Tyler still loves me. My yoga training weekend is over. I work every day this week, but short days. So I'm home early today, and it's nice. I might even nap. It's been a while.

I just ate a salad and I'm hungrier. I know it doesn't make sense, but I swear training all weekend just left a hole in my stomach.

Alisha and Leslie, thanks for your comments on the last post. I appreciate your support/input.

I want nachos.

Also, God is good. I'm learning and growing and it's hard but I'm so glad. The process is so ugly, but so necessary... and beautiful in a messy art kind of way.

I have a lot of thoughts, but I can't formulate them at the moment. Please wait anxiously.

With love, Shannon.

Friday, August 3, 2012

Well, sister-friends. Some time has passed and I've had some moments of laughter and stuff... but as soon as I am alone, it gets dark.

It isn't this way, but the evil, black swan part of me sees God saying, "Well, you want something to be sad about?" And then my wedding ring was gone. For two days I was like, "it'll appear on my windowsill or in my car cup holder." But it hasn't. The short story is that for the last year and a half I've taken my wedding ring off at yoga and put it in my shoe with my keys on top of it. Yes, occasionally I took it off by my mat, or left it on the windowsill by accident. Most of the time in my shoe though. This time I got to the truck and realized I didn't have it on and I was thinking I left it on the chair where I sit to put my shoes on after class. It wasn't there. I didn't hear it hit the floor. Everyone there was helping me look for it, and I swear not a soul there would steal a wedding ring.

So, I appreciate prayers. I love those hopeful I-found-mine-in-a-drawer-a-year-later stories. But mine is likely gone. I'm going to check pawn shops. People have told me to call the city. The frustrating part that made me cry myself to sleep last night is that it just doesn't make sense, and I can't seem to remember the details.

This isn't just the ring issue now, this is my stress/depression level. I cry at the drop of a hat. There are times when I can't breathe and I feel nauseous. The panic flutter in my chest. My jaw hurts. My face is stuck looking sad. and I'm thinking, "This again?" I thought I was done with it. My wall is getting thicker.

Last week Tyler said to me, "You're hurting God's feelings." It didn't even make sense to me. That's how far gone my narcissistic brain is. How could a piece of shit hurt God's feelings, I thought... Tyler said I live my life like Jesus didn't die for my sins. I cried very hard.

Anyhow, last night he said, "I think I'm mad at you for losing your ring." and I responded, "I know." I knew it would hit him after a day or two like it did me.
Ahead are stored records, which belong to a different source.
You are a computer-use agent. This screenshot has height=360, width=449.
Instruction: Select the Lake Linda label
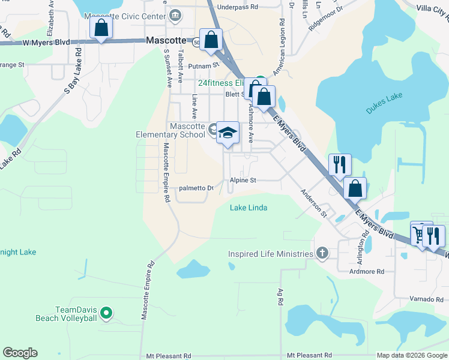click(x=249, y=208)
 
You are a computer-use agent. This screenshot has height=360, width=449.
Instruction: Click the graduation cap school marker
click(x=228, y=134)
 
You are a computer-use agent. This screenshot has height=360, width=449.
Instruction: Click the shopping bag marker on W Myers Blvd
click(x=101, y=28)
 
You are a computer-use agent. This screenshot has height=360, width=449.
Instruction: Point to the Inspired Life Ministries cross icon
click(x=322, y=253)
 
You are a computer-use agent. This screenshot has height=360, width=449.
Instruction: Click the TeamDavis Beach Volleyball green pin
click(x=106, y=312)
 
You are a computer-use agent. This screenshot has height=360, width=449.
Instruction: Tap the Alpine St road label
click(x=243, y=180)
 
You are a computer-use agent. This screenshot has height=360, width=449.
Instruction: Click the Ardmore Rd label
click(x=366, y=271)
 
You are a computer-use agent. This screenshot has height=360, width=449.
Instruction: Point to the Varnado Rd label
click(x=420, y=299)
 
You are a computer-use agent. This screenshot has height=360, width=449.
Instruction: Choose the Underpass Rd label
click(x=238, y=7)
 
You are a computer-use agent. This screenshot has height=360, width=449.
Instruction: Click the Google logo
click(x=20, y=353)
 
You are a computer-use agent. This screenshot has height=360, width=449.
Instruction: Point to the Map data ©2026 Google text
click(x=412, y=355)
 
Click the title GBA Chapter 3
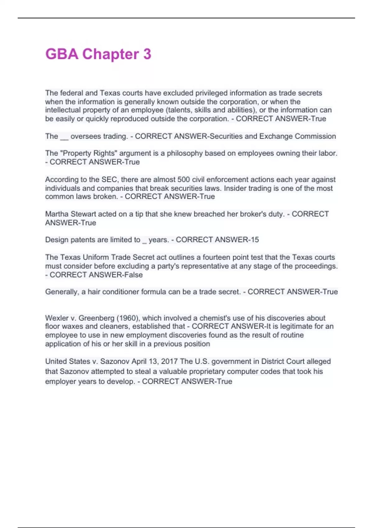click(x=98, y=54)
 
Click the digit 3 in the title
click(x=147, y=54)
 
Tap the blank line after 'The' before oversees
click(x=64, y=137)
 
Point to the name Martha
click(x=57, y=214)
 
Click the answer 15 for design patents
click(x=255, y=240)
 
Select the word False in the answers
click(x=133, y=275)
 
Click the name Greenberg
click(x=96, y=318)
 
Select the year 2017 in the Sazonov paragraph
click(x=169, y=362)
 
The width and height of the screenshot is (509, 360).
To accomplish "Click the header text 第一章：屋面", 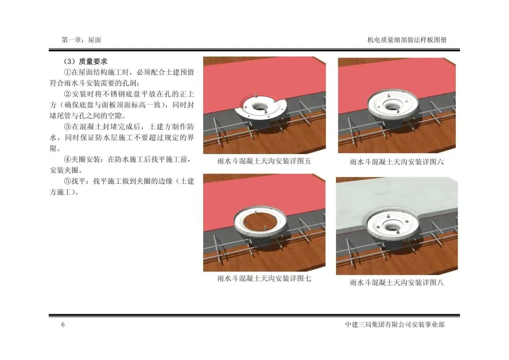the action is pyautogui.click(x=81, y=40).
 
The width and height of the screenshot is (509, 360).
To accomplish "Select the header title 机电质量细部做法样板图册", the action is pyautogui.click(x=407, y=40).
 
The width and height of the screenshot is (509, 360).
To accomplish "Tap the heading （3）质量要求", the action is pyautogui.click(x=85, y=61).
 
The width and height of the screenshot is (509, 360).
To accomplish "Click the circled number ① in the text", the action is pyautogui.click(x=67, y=72).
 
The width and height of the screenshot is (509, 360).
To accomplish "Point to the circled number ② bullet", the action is pyautogui.click(x=67, y=94).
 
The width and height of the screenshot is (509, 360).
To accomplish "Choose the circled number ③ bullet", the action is pyautogui.click(x=67, y=127).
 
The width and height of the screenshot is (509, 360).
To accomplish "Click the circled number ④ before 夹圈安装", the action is pyautogui.click(x=67, y=159).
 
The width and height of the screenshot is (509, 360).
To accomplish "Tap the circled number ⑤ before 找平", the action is pyautogui.click(x=67, y=181).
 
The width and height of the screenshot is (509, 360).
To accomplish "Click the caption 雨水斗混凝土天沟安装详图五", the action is pyautogui.click(x=264, y=161).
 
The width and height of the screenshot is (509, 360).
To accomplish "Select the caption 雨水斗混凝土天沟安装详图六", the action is pyautogui.click(x=397, y=162).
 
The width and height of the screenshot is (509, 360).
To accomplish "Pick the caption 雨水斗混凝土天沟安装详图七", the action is pyautogui.click(x=264, y=278).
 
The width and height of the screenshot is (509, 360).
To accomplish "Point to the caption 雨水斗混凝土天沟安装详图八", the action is pyautogui.click(x=397, y=282).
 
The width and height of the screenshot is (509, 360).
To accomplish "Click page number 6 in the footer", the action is pyautogui.click(x=63, y=324).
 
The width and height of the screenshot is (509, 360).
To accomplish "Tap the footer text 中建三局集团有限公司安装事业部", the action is pyautogui.click(x=395, y=324).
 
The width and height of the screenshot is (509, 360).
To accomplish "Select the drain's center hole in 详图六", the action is pyautogui.click(x=393, y=105).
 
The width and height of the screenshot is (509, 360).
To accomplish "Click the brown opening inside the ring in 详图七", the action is pyautogui.click(x=260, y=223).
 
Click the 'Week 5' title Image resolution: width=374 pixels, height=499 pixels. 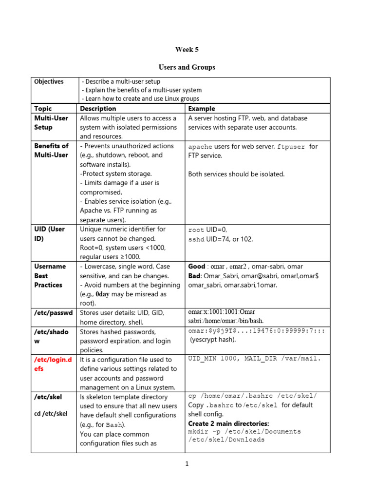tap(187, 49)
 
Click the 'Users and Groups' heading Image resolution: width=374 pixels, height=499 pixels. tap(187, 67)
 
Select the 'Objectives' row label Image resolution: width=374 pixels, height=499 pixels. tap(49, 81)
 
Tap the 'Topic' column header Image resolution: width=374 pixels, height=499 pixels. tap(43, 109)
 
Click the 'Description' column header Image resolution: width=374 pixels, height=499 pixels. tap(98, 109)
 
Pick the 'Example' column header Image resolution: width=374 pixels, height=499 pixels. tap(202, 109)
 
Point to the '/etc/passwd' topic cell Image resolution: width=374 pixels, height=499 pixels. tap(53, 312)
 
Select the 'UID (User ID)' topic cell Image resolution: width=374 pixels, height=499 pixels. tap(49, 234)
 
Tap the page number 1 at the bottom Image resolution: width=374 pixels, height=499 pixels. tap(187, 464)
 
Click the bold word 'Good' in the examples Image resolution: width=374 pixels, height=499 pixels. tap(197, 267)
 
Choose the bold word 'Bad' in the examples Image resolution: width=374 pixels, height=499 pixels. tap(195, 276)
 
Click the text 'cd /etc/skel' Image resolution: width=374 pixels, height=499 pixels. tap(51, 414)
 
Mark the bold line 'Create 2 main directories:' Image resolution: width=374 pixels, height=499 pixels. tap(228, 423)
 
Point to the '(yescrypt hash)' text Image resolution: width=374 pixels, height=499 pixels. tap(213, 340)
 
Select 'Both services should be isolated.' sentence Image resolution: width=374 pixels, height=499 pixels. tap(236, 174)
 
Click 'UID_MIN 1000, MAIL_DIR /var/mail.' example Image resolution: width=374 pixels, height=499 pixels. tap(255, 359)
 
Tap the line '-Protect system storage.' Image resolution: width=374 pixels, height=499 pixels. tap(116, 173)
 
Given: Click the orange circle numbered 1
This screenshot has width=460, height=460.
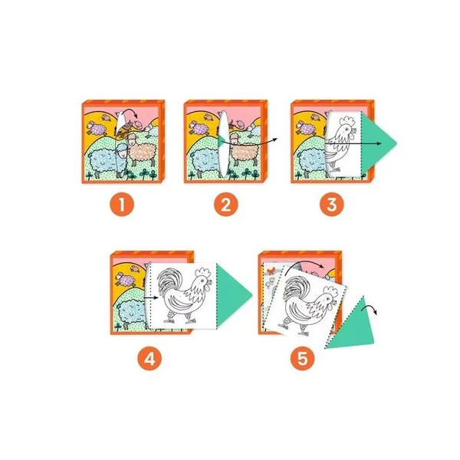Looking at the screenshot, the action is coord(122,204).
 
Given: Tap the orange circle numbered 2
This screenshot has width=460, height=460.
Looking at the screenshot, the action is coord(225,204).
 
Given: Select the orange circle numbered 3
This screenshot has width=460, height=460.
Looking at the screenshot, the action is coord(332,204).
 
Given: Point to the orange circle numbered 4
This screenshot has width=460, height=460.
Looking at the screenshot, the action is coord(150,358).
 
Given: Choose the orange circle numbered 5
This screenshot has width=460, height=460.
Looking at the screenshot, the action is coord(303,358).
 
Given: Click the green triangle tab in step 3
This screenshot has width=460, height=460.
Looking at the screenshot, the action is coord(377,143).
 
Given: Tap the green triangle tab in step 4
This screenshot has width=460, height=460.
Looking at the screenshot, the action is coord(232,294).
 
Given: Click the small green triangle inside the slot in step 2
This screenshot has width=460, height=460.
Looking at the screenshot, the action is coord(222,141).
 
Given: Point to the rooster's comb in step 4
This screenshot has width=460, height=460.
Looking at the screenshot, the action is coord(203,273).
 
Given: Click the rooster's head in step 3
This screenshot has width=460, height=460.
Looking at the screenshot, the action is coord(347,126).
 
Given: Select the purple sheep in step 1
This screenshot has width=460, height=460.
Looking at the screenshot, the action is coord(97,127).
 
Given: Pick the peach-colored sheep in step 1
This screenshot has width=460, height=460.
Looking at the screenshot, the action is coord(141,150).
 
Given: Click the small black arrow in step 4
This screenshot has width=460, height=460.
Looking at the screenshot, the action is coord(151,298).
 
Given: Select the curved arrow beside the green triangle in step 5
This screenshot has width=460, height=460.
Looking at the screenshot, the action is coord(368,309).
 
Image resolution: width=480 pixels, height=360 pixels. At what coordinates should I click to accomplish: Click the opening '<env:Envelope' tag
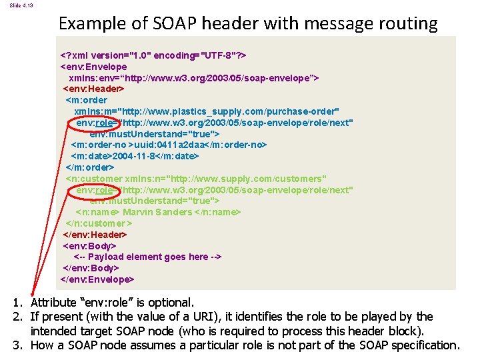pos(93,67)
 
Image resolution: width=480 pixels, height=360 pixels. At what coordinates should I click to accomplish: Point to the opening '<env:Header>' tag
pos(93,89)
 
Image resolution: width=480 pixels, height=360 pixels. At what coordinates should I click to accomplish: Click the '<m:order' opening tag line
pos(87,100)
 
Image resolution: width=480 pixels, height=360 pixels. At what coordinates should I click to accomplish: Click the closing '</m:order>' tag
pos(90,167)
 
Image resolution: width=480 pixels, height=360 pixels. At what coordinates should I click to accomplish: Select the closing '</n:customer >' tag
pos(99,223)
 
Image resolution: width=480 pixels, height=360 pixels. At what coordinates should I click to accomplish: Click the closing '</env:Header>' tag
pos(95,235)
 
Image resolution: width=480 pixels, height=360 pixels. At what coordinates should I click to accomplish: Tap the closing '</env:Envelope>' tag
pos(97,279)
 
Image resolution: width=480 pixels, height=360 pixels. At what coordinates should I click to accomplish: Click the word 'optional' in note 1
pos(171,303)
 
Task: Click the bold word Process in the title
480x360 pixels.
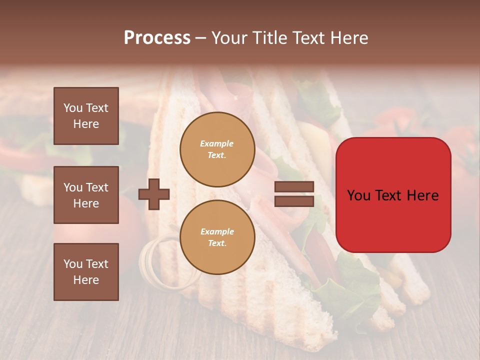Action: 157,38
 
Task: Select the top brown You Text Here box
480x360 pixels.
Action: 86,116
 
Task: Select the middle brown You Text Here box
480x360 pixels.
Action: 86,195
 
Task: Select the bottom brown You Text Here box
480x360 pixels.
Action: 86,272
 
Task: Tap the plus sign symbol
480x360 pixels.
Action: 154,194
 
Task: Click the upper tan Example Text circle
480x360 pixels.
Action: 217,150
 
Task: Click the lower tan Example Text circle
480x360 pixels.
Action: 217,238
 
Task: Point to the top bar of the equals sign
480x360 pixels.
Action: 294,187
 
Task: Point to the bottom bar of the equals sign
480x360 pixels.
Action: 294,202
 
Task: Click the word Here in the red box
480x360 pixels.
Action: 422,196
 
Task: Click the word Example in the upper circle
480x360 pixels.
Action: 217,144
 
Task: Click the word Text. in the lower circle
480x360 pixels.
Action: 217,244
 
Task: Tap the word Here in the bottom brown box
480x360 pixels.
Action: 86,280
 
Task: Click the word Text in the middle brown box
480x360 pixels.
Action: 96,188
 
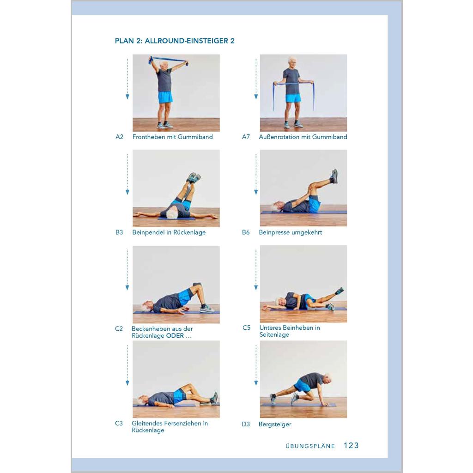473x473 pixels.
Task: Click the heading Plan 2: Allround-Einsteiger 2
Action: tap(175, 41)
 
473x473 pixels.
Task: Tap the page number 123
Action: tap(351, 446)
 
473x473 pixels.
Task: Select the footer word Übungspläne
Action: tap(310, 446)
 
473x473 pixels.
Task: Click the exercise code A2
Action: tap(120, 137)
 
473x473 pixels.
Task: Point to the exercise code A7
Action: tap(246, 137)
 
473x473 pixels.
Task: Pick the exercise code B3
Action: tap(119, 232)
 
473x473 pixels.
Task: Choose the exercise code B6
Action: tap(246, 232)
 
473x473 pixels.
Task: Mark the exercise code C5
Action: tap(247, 327)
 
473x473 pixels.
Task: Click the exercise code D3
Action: tap(246, 424)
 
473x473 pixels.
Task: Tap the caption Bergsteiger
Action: tap(275, 424)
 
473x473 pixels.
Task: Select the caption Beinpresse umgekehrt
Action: tap(291, 233)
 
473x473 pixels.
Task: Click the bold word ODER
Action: tap(175, 336)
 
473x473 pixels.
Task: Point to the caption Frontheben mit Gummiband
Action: tap(173, 137)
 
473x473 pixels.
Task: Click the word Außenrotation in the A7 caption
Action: tap(284, 137)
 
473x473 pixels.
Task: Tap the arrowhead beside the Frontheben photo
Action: tap(127, 97)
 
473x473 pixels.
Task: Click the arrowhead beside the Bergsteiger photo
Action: tap(256, 383)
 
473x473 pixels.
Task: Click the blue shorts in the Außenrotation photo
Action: tap(293, 98)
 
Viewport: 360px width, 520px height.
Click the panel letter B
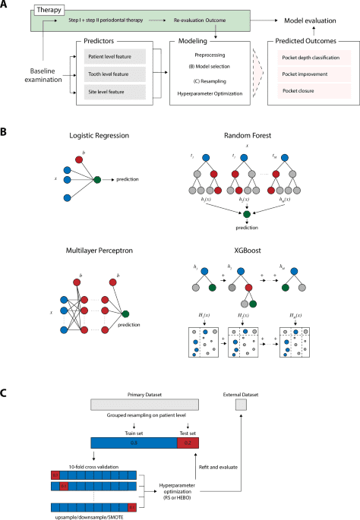5,132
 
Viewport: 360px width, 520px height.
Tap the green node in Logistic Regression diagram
97,180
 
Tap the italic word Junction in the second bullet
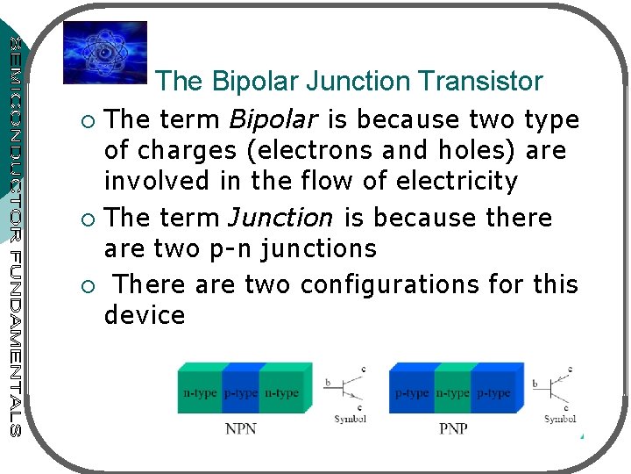[281, 218]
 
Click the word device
[145, 316]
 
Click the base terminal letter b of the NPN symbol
[328, 383]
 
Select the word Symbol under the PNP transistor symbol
[560, 419]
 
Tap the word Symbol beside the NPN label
[350, 419]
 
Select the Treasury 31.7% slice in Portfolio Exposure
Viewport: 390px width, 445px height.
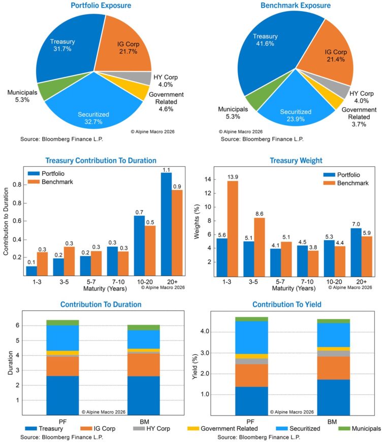tap(61, 51)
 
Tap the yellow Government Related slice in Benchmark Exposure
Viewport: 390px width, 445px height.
tap(334, 100)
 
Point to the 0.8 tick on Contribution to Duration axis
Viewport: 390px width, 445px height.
tap(19, 184)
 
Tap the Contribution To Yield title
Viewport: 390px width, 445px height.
tap(287, 305)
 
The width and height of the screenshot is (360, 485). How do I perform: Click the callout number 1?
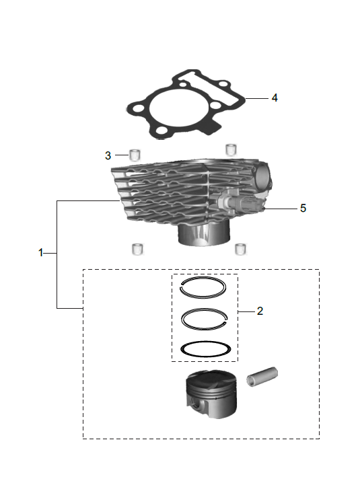click(40, 253)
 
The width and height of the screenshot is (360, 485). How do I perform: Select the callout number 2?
click(260, 311)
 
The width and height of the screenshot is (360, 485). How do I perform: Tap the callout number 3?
click(108, 155)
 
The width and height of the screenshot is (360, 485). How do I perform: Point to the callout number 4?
click(275, 98)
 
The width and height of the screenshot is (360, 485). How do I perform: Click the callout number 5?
click(303, 209)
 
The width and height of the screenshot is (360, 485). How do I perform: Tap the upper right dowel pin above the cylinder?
click(231, 149)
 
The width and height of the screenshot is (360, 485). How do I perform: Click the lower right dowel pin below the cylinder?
click(239, 249)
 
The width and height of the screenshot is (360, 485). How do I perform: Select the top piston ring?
click(209, 285)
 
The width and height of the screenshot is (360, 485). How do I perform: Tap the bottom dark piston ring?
click(206, 349)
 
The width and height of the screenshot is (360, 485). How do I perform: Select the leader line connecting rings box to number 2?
click(246, 311)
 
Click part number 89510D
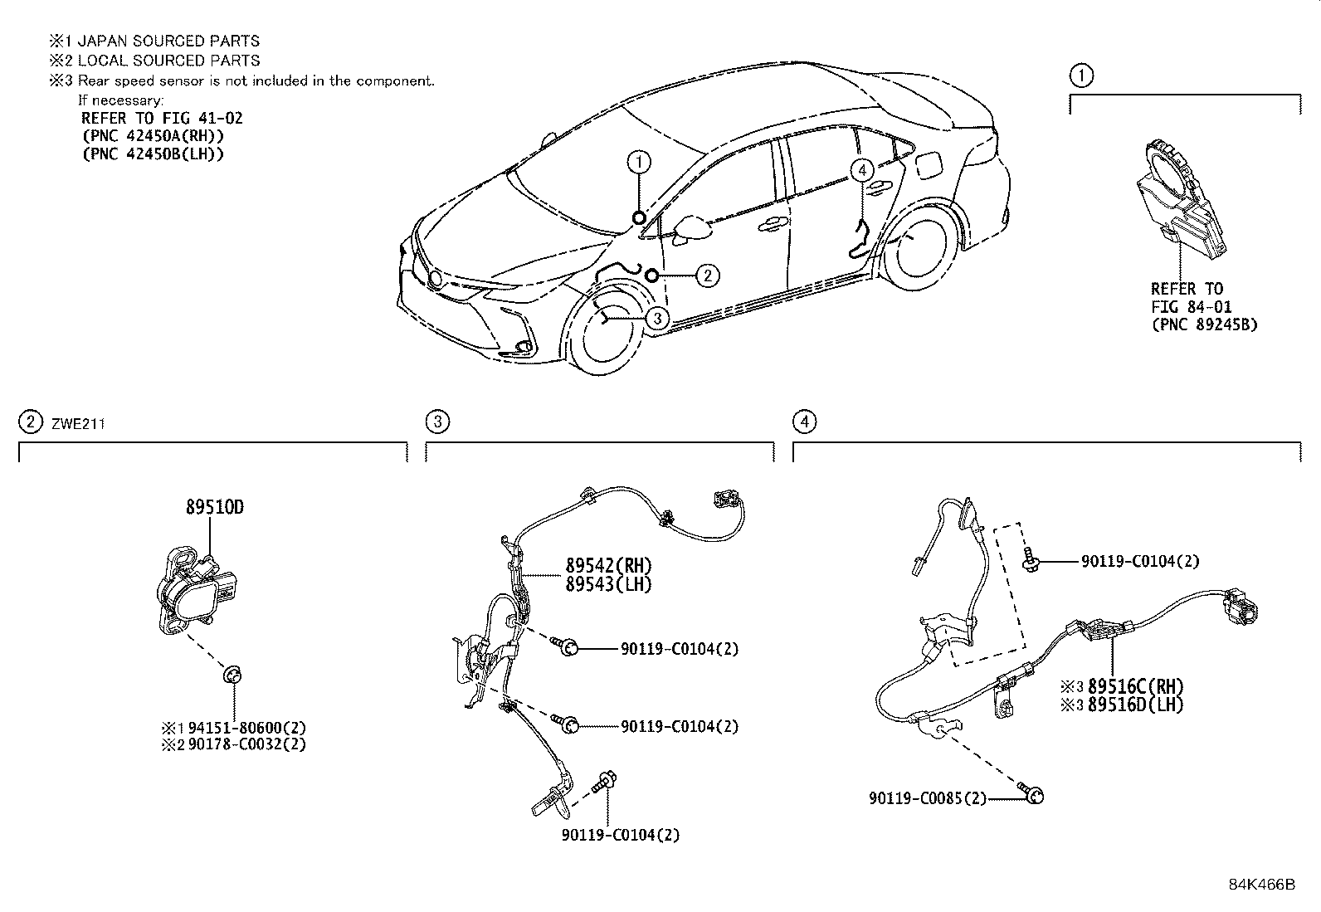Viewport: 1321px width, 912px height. [x=214, y=507]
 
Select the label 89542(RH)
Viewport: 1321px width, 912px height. [x=608, y=566]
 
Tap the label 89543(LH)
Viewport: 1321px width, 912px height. [x=608, y=584]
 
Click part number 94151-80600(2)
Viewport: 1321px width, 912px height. [x=246, y=727]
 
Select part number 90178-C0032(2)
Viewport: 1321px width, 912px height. [x=246, y=744]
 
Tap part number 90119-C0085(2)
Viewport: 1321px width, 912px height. [x=928, y=798]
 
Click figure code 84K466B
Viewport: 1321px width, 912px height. [x=1261, y=885]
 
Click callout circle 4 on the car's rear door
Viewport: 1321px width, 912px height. [x=862, y=170]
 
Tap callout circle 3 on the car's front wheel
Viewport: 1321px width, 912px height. [x=656, y=318]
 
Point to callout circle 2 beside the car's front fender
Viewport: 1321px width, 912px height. [x=706, y=275]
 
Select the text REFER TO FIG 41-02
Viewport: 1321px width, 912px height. [x=162, y=118]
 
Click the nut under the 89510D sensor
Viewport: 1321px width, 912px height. [x=233, y=675]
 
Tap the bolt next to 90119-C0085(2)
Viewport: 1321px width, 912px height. [x=1034, y=796]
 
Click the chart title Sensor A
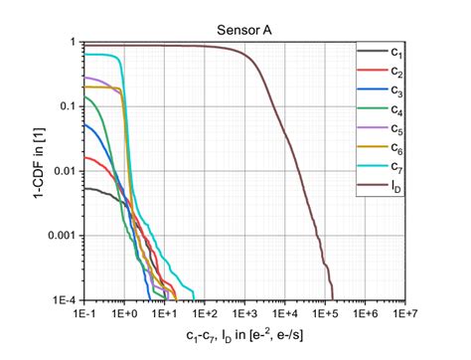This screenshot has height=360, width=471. tap(243, 28)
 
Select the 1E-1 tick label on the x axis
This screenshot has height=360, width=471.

I have been known to be irresponsible and to not care for things as I should. Maybe I'm too trusting of people. Yoga was the only thing I ever took my ring off for. I suppose it was irresponsible.

I don't know what to learn from this. I didn't know what to learn when Milton got hit by a car. I just know that I prayed like that Papa Prayer book said to. Of course Milton did not come home and I was so angry at that effing book, but I'm thankful for the closure I had... even though it was not cute or peaceful like I'd hoped. But we have Charlotte now. I guess I'm just looking for that closure. It's not about the money spent or the diamond. If I knew someone crushed it with their car, or that someone stole it and it's in another state now, it would be better than wondering if it was sitting in the bushes on Main Street. It's that my sweet husband picked it out four years ago and he loved it probably as much as I did. I was going to keep it until I was old and never "upgrade" because it was perfect. Then my grandson could have it for his wife and it would be an antique. Ok, so that's not as big of a deal. But we all have dreams.

So I'm wearing my purity ring. It was really brown and gross, but since I started wearing it the silver polished itself. I think I decided I will just wear this. I don't want to pick out something cool. I don't need anything else. Maybe someday when time heals our hearts or my fingers get too fat, Tyler can get me a ring that he loves and I will love it too. No diamond, just a band with my phone number engraved on the inside.